Exercise requirements
Copy out each line below exactly as written.

START Supplied information

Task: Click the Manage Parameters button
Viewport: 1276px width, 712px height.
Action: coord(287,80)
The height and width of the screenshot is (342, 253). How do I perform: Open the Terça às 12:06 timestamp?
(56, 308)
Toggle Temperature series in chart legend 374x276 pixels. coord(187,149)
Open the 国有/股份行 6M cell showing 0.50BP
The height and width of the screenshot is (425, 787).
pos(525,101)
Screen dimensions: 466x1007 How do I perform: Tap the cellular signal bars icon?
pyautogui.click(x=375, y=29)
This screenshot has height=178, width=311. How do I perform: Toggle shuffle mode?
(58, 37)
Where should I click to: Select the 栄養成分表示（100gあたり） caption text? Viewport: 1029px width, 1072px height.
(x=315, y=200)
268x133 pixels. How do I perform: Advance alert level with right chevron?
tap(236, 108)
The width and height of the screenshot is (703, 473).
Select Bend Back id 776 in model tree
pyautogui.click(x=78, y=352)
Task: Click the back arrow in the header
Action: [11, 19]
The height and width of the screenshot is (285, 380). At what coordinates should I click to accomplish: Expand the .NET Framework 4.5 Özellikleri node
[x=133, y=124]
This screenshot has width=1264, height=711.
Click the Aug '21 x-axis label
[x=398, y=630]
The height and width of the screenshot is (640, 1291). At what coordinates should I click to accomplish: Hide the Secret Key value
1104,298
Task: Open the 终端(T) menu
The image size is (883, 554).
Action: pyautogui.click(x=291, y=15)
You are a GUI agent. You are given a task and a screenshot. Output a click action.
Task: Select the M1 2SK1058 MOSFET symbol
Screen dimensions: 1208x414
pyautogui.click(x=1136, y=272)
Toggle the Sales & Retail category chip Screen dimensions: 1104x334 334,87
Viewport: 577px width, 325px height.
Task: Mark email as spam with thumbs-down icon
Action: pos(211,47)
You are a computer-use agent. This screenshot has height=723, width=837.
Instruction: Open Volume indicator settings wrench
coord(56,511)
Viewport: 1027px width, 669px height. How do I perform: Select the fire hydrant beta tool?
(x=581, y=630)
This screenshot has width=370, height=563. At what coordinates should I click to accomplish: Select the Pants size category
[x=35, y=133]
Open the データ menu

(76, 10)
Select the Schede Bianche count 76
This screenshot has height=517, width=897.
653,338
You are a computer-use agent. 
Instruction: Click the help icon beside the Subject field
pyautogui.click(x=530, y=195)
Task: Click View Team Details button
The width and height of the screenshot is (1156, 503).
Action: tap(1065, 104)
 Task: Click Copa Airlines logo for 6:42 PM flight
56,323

END Supplied information

Task solution
Task: Click the Manage Parameters button
Viewport: 1276px width, 712px height.
Action: coord(287,80)
The height and width of the screenshot is (342, 253). How do I perform: Open the Terça às 12:06 timestamp?
(56, 308)
Toggle Temperature series in chart legend 374x276 pixels. coord(187,149)
Open the 国有/股份行 6M cell showing 0.50BP
The height and width of the screenshot is (425, 787).
pos(525,101)
Screen dimensions: 466x1007 How do I perform: Tap the cellular signal bars icon?
pyautogui.click(x=375, y=29)
This screenshot has height=178, width=311. How do I perform: Toggle shuffle mode?
(58, 37)
Where should I click to: Select the 栄養成分表示（100gあたり） caption text? Viewport: 1029px width, 1072px height.
(x=315, y=200)
268x133 pixels. How do I perform: Advance alert level with right chevron?
tap(236, 108)
The width and height of the screenshot is (703, 473).
Select Bend Back id 776 in model tree
pyautogui.click(x=78, y=352)
Task: Click the back arrow in the header
Action: [11, 19]
The height and width of the screenshot is (285, 380). At what coordinates should I click to accomplish: Expand the .NET Framework 4.5 Özellikleri node
[x=133, y=124]
This screenshot has width=1264, height=711.
Click the Aug '21 x-axis label
[x=398, y=630]
The height and width of the screenshot is (640, 1291). At what coordinates should I click to accomplish: Hide the Secret Key value
1104,298
Task: Open the 终端(T) menu
The image size is (883, 554).
Action: pyautogui.click(x=291, y=15)
You are a GUI agent. You are given a task and a screenshot. Output a click action.
Task: Select the M1 2SK1058 MOSFET symbol
Screen dimensions: 1208x414
pyautogui.click(x=1136, y=272)
Toggle the Sales & Retail category chip Screen dimensions: 1104x334 334,87
Viewport: 577px width, 325px height.
Task: Mark email as spam with thumbs-down icon
Action: pos(211,47)
You are a computer-use agent. This screenshot has height=723, width=837.
Instruction: Open Volume indicator settings wrench
coord(56,511)
Viewport: 1027px width, 669px height. How do I perform: Select the fire hydrant beta tool?
(x=581, y=630)
This screenshot has width=370, height=563. At what coordinates should I click to accomplish: Select the Pants size category
[x=35, y=133]
Open the データ menu

(76, 10)
Select the Schede Bianche count 76
This screenshot has height=517, width=897.
653,338
You are a computer-use agent. 
Instruction: Click the help icon beside the Subject field
pyautogui.click(x=530, y=195)
Task: Click View Team Details button
The width and height of the screenshot is (1156, 503).
Action: tap(1065, 104)
 Task: Click Copa Airlines logo for 6:42 PM flight
56,323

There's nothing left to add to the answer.